Na razie nie ma co liczyć na unijne rekompensaty za straty producentów mięsa z powodu rosyjskiego embarga – ustaliła dziennikarka RMF FM w Brukseli. A o takie wsparcie ma zabiegać w poniedziałek na radzie unijnych ministrów rolnictwa w Brukseli Stanisław Kalemba.

Rzecznik komisarza ds. rolnictwa Roger Waite przekonuje, że w Unii ceny tusz wieprzowych spadły tylko o 3 proc. A ceny są i tak wciąż wyższe, niż średnie ceny z tego samego okresu w ostatnich pięciu latach - powiedział.

Na razie - zdaniem Komisji - nie ma więc kryzysu na unijnym rynku mięsa. Unijne wsparcie nie przyjedzie więc szybko. Jest jeszcze za wcześnie, aby mówić o wsparciu. Trwają negocjacje z Rosjanami - mówi Waite.

Rozmówcy dziennikarki RMF FM w Brukseli przyznają jednak, że "sprawa ma także charakter polityczny" i dodają, że jeżeli embargo potrwa kilka tygodni, to istnieją co najmniej dwie możliwość wsparcia: skupywanie z rynku nadwyżek mięsa i dopłaty do eksportu.

Problem polega jednak także na tym, że w unijnych aktach prawnych nie zdefiniowano pojęcia "kryzysu". Czy kryzysem można nazwać embargo? - zastanawia się jeden z urzędników Komisji Europejskiej - przecież istnieją inne możliwości eksportu, a nie tylko kierunek wschodni.

Do tej pory Unia miała do czynienia z kryzysem związanym z chorobą zwierząt (np. choroba wściekłych krów BSE), zatruć (np. dioksyny w kurczakach) czy paniki na rynku spowodowanej nieprawdziwymi informacjami (rzekome skażenie ogórków z Hiszpanii).

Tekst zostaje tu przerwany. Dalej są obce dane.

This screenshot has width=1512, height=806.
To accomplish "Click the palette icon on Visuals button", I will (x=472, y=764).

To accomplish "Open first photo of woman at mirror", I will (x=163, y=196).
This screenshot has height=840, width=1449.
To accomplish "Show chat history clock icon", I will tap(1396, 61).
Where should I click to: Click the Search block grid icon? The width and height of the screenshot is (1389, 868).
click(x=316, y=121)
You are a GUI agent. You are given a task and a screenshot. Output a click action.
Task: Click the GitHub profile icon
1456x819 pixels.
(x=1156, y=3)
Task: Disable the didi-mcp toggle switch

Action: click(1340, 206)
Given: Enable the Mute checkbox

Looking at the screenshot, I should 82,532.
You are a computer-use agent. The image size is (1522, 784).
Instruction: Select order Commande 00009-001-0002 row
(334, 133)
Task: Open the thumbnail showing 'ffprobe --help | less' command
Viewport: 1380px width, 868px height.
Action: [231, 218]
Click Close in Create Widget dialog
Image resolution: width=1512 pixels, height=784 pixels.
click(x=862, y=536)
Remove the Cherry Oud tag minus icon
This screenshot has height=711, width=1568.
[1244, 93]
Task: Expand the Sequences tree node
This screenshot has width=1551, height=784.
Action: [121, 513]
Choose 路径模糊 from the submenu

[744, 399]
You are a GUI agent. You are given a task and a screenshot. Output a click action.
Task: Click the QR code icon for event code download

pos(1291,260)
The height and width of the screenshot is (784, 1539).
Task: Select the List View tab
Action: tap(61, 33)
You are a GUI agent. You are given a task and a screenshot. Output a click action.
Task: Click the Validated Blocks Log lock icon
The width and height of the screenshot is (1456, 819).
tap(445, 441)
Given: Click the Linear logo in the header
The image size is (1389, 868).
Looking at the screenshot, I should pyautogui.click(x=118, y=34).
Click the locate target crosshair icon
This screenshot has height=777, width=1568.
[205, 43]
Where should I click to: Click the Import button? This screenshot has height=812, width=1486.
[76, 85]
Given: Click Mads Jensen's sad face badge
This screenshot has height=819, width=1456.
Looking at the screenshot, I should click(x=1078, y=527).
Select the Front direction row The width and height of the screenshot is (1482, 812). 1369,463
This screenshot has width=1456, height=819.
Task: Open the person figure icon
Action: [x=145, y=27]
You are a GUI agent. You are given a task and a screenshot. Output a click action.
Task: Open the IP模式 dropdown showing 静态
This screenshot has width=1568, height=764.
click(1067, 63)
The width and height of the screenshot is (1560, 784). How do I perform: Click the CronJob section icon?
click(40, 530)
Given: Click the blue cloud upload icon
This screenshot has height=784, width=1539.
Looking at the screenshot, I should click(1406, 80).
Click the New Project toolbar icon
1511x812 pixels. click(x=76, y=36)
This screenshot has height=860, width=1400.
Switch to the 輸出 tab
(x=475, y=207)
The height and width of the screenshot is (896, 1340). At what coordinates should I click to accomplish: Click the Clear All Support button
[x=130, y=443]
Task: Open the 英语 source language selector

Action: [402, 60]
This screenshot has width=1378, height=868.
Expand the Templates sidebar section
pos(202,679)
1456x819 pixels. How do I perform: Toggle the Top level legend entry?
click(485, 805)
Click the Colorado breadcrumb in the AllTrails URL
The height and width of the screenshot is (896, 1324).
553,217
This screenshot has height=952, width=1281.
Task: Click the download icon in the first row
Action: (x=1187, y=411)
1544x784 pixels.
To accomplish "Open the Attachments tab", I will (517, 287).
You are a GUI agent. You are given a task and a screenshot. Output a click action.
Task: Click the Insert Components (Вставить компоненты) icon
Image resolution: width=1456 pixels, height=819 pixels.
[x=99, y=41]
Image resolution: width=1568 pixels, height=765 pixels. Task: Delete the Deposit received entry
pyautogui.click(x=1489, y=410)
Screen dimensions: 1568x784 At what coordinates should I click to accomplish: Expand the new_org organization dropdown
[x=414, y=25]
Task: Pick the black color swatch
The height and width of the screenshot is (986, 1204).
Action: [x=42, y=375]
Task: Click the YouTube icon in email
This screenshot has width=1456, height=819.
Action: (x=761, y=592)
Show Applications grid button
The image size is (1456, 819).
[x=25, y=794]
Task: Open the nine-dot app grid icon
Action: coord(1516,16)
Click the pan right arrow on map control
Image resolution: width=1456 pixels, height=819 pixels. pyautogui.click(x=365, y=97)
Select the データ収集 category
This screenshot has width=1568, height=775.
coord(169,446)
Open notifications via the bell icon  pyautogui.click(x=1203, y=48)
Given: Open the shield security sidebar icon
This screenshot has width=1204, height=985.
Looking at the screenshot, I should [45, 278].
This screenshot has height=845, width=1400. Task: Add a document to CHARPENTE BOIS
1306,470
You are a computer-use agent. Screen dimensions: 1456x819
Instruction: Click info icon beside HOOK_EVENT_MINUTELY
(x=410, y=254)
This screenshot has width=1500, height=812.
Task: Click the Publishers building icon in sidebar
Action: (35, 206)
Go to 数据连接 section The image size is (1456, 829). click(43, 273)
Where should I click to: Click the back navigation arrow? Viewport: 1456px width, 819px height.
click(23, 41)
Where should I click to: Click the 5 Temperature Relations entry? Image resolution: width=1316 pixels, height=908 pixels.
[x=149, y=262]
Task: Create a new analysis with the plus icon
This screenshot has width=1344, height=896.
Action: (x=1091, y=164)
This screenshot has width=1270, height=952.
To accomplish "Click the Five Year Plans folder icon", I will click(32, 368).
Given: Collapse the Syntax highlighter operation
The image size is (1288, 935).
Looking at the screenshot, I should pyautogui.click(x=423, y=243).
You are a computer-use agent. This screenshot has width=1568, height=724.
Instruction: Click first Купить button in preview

Polscy producenci biją natomiast na alarm. Zdaniem prezesa związku "Polskie Mięso" Witolda Choinskiego ceny wieprzowiny w Polsce spadły już o 20 proc. W magazynach rośnie góra mięsa. A Polska jest trzecim największym eksporterem wieprzowiny, po Niemcach i Danii.